Space elevators aren't going to happen. Not in Earth's gravity well anyway. Even if you can find a material strong enough (and that's a big "if"), you still have to traverse 50,000km to get from Earth's surface to geosynchronous orbit to get the benefit.
You know what does make way more sense and is way more achievable? Orbital rings [1].
Basically, put some copper wire in space, orbit it at ~8km/s, run a current through it and then you can reset structures on top of it (magnetically) and those structures are fixed to the Earth's surface. You can technically run a cable from 100-150km up to the surface and run a gondola into LEO. This would transform both Earth transport and interplanetary travel. You accelerate something on the inside (Earthside) of the ring at ~2G, like with a maglev train, and you have enough velocity to escape the Solar System.

• [SUPPLIED MATERIAL]:

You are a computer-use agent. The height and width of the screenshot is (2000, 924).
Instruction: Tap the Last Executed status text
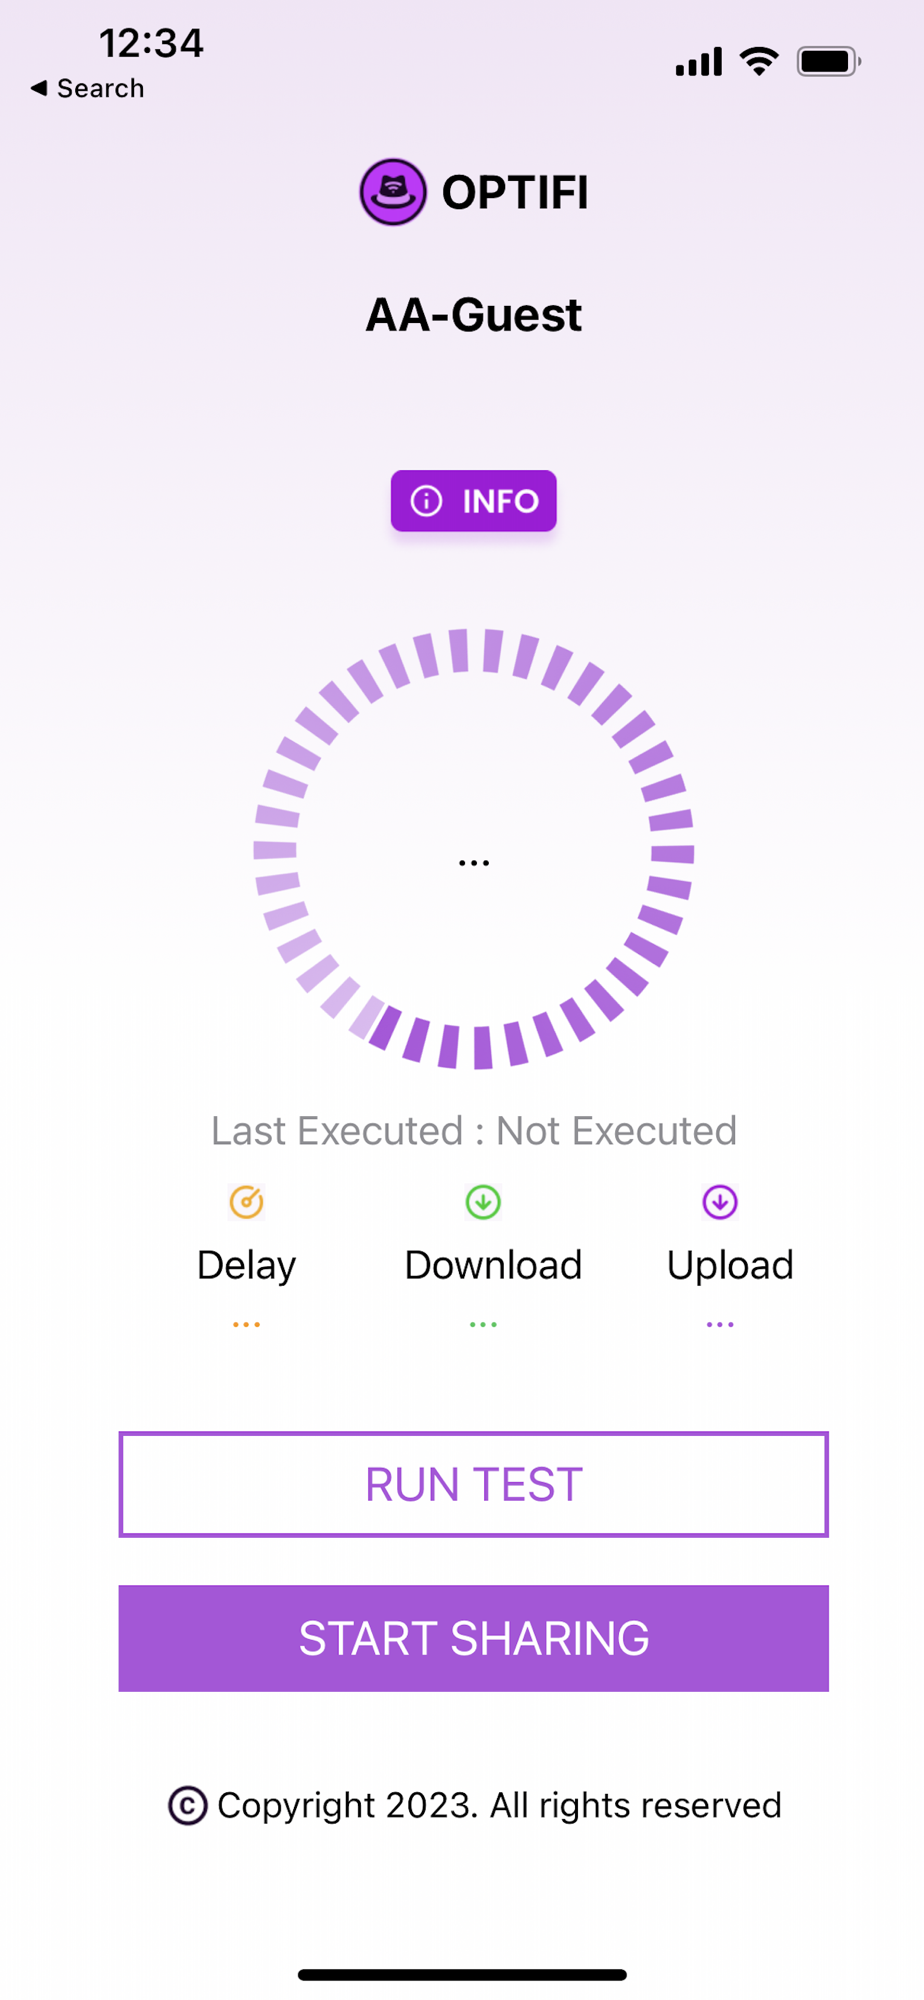click(473, 1131)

• [WRITTEN TASKS]:
**1.** According to the text on orbital rings, at roughly what speed would the copper wire orbit?
**2.** Rewrite the text on orbital rings starting with "Basically, put some" and going on through "the Solar System.", swapping "copper wire" for "aluminum wire".

• [EXPECTED RESPONSES]:
**1.** At about 8 km/s.

**2.**
Basically, put some aluminum wire in space, orbit it at ~8km/s, run a current through it and then you can reset structures on top of it (magnetically) and those structures are fixed to the Earth's surface. You can technically run a cable from 100-150km up to the surface and run a gondola into LEO. This would transform both Earth transport and interplanetary travel. You accelerate something on the inside (Earthside) of the ring at ~2G, like with a maglev train, and you have enough velocity to escape the Solar System.